The flip side of the away form is though that Accrington haven’t scored a league goal away from the Crown Ground.
And, with trips to Northampton, Oxford and now Plainmoor under their belts, that’s around 1,300 miles travelled by the Reds faithful without seeing a Stanley goal.
It’s hard to decide if it’s a good or bad statistic with manager John Coleman joking it’s suddenly "boring, boring Accy."
But most managers have the philosophy that not losing your away games and winning your home games is the key to success and Coleman is of the same thinking.
"We said to the lads that the Torquay result will be put in perspective tonight when we play Lincoln," said the Reds boss.
"If we can beat Lincoln it will be a great result, if we can’t beat Lincoln it will be an average result."
And not losing at teams like Northampton, Oxford and Torquay is certainly something to brag about, especially considering the Gulls’ unbeaten record at Plainmoor this season and the fact they went back to the top of the table with the hard-earned point from Saturday.
Coleman is proud of what is the best defence in League Two at the moment with just one goal conceded all season – and with keeper Ian Dunbavin not having a lot to do against the table-toppers.
Coleman said: "Since we’ve been in the Football League our goals against has been absolutely pathetic and it’s something that we’re working hard to try and address.
"So far it’s happening. Whether we can keep that going until the end of the season or not remains to be seen.
"We’re trying to keep it tight by keeping the ball. If you’ve got the ball the other team can’t score and that’s what we’re trying to drill into the players.
"That’s what we do every day in training, try to emphasise that the more we’re in possession the easier it’s going to be for our defence."
The Reds chief also singled out Sean Hessey for praise as the centre-half has been a revelation since he signed from Macclesfield in the summer.
"I think Sean has made a big difference to the side with his experience. And he is also a very good passer of the ball which helps when you’re passing the ball out from the back and means you can retain the ball."
But, on the opposite side of the coin, Coleman admits that the lack of goals is something which is a worry.
While most of the top 10 teams are closing in or on double figures from their six league games so far, Stanley have netted four times this season in two matches.
And they only have two players on target – Sean McConville with his hat-trick against Macclesfield and Rory Boulding with his last-gasp equaliser against Wycombe.
And a goal drought is certainly something new to Coleman’s 11 years at Stanley where fans are more used to his sides scoring at will – but also conceding.
"It’s still early days but we’re still working on things and I think we’re just lacking a little more goalscoring threat.
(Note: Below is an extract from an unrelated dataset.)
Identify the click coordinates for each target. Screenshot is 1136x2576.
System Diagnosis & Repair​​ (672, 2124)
If we could have that and we could score some goals I think we’d be a lot higher in the league.
"We’ve made more chances than Torquay, that’s for sure, and our keeper hasn’t made a save and theirs has made three or four, so you can draw your own conclusions from that."
The Reds did catch Gulls keeper Scott Bevan in superb form.
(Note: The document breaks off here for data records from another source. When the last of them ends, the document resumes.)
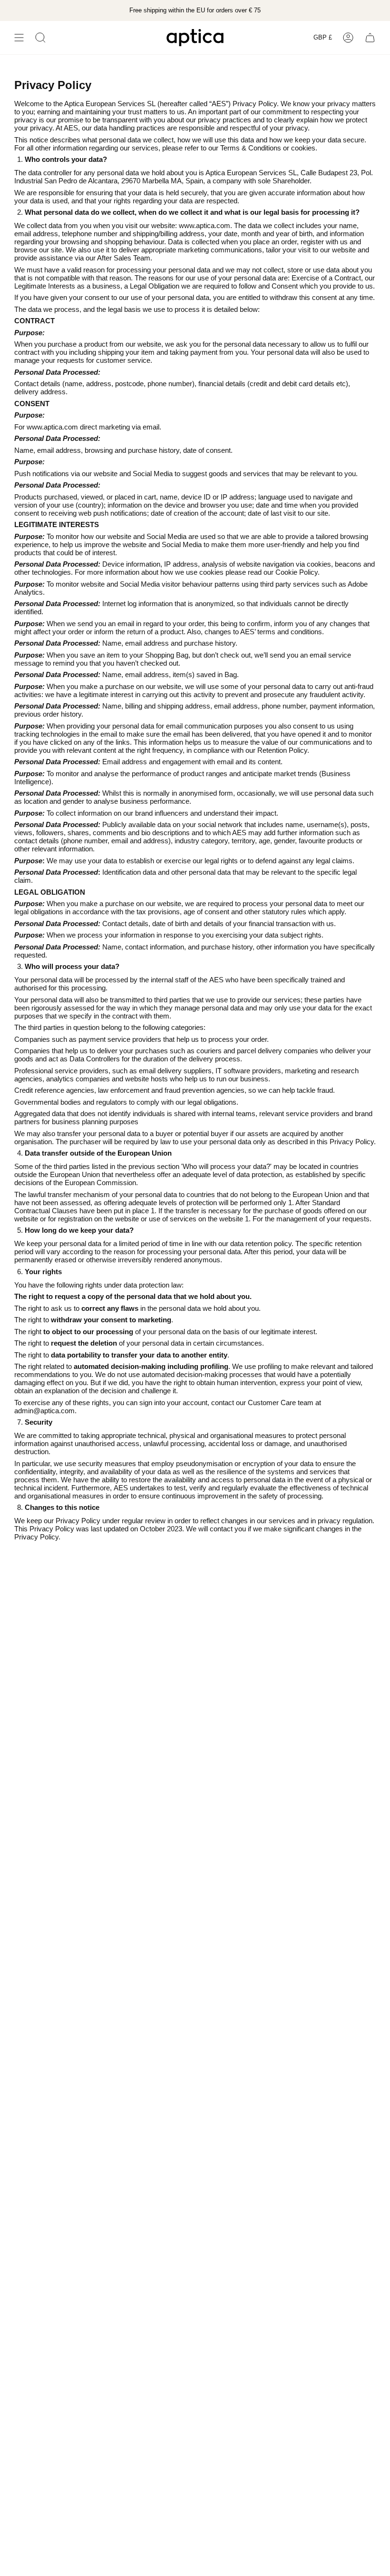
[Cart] (370, 38)
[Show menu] (19, 38)
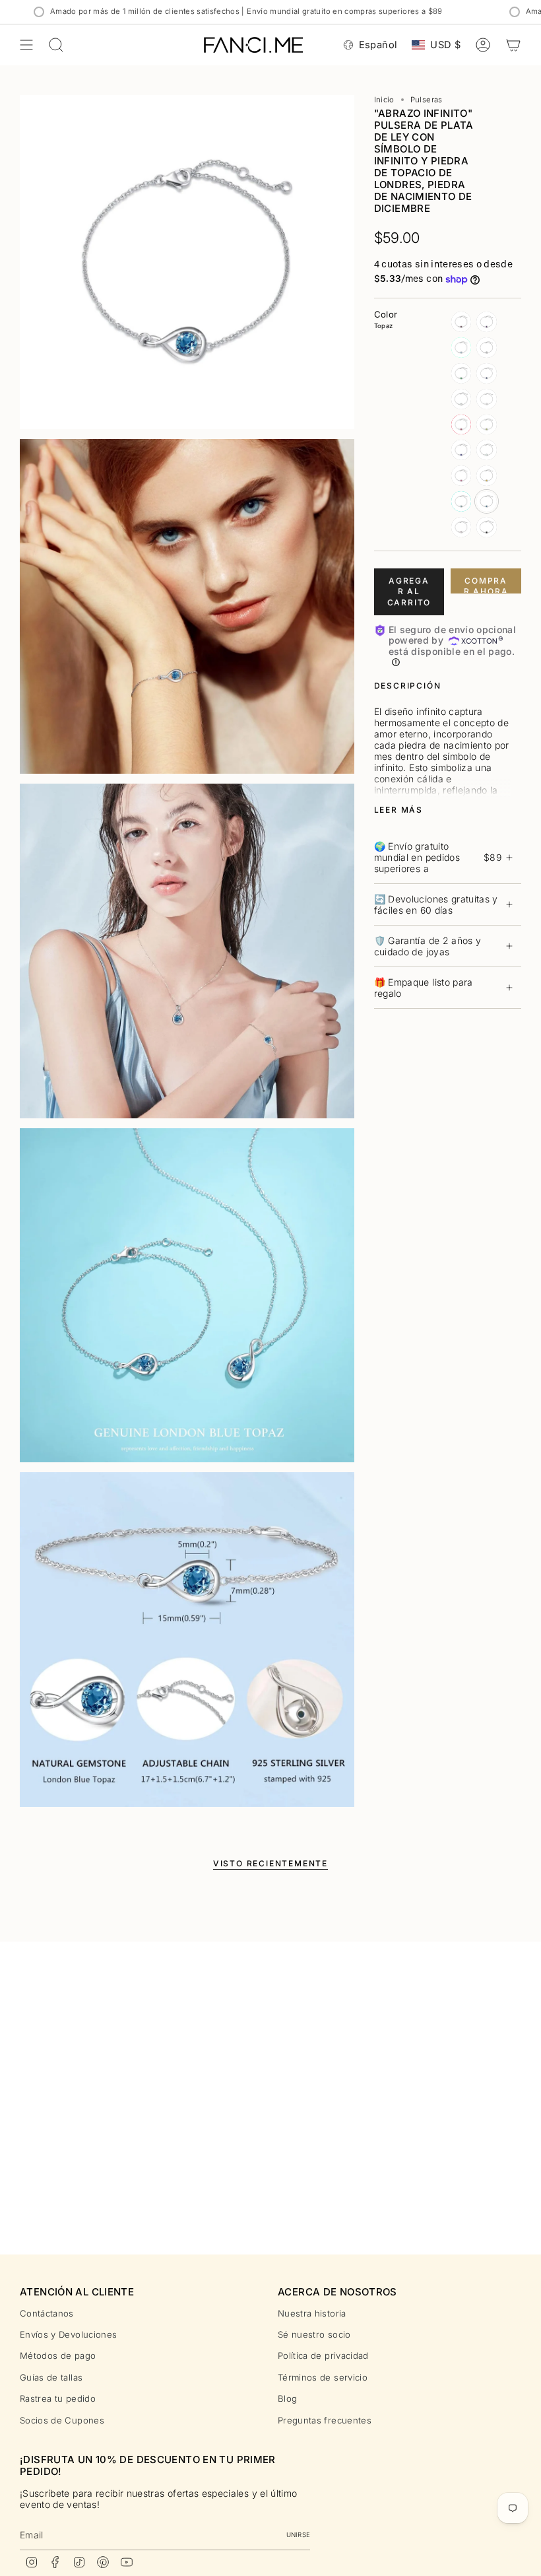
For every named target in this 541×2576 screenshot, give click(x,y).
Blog (287, 2398)
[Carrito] (513, 45)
The former Southampton trainee, whose career was threatened when he had to have a kidney removed after sustaining an injury playing for Tamworth, pushed out McConville’s powerful shot, denied Charlie Barnett from a free kick and a deflection from Jimmy Ryan’s shot wrong-footed Bevan but he still managed to change direction and clear.
Ryan had another effort which took a deflection but Bevan was again alive to it to keep that out, and the stopper denied the Reds a last-gasp winner in injury time when captain Andy Procter’s goalbound header was pushed away by the goalie. Anywhere else and it was a win for the Reds with Procter still cursing himself after the game for failing to take the chance.
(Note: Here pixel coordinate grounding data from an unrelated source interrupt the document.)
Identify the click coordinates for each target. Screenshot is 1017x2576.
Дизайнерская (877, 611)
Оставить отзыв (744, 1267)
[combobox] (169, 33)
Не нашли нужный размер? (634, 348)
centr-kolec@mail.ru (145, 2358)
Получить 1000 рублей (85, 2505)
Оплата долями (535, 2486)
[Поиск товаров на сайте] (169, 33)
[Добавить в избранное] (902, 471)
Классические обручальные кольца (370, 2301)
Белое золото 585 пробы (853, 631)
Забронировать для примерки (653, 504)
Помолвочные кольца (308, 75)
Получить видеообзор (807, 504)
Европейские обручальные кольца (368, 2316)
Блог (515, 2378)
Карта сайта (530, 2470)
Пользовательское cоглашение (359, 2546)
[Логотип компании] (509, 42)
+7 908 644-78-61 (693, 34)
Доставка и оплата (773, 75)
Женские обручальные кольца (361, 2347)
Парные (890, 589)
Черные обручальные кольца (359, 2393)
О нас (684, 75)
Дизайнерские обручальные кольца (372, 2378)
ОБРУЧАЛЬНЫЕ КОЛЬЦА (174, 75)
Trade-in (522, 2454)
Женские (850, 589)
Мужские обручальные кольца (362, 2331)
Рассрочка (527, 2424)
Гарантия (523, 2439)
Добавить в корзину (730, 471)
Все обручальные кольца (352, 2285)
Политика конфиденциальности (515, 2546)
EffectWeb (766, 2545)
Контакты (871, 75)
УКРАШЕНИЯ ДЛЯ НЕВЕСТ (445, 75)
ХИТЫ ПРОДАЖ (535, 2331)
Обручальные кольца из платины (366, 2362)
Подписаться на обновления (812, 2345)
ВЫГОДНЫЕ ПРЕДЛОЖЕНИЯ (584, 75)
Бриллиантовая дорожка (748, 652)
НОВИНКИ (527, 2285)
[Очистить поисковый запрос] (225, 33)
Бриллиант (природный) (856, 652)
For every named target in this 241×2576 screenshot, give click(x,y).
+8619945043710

But the Gulls, without top scorer Elliot Benyon, made sure it wasn’t all one-way traffic with Martin Gritton getting in front of his marker and putting one effort just wide and there were worries when ex-Red super sub Billy Kee came on after the hour.
He was known for winning Stanley games off the bench last season and Coleman admitted there was a big gulp when Phil Edwards was judged to have handled the ball on the edge of the area with seven minutes to go.
"I feared the worse when Billy got that free kick because I showed him how to do them!" said Coleman.
Instead the Reds chief was relieved to see that, instead of giving Kee the free kick himself, Torquay passed the ball to him, which allowed the Reds wall to block the effort.
"I can’t believe they touched it to him!" said the Reds boss who had enjoyed friendly banter with his former player before the game.
And the point could have been snatched from the Reds in the denying seconds when a Chris Zebroski header skimmed the crossbar.
The 50-or-so Reds fans behind that goal were certainly relieved at that after having last minute heartbreak at Plainmoor last season when Darran¿Kempson scored a late own goal to hand the game to the Gulls.
Coleman continued: "They were nervous moments for us late on, but thankfully it wasn’t a repeat of last year and we even had a chance ourselves to win it late on."
And while another point on their travels was well received, Coleman would never really settle for a draw.
"I’d always try to get the three points, but I think you can look back on a point and think that it’s a point well gained."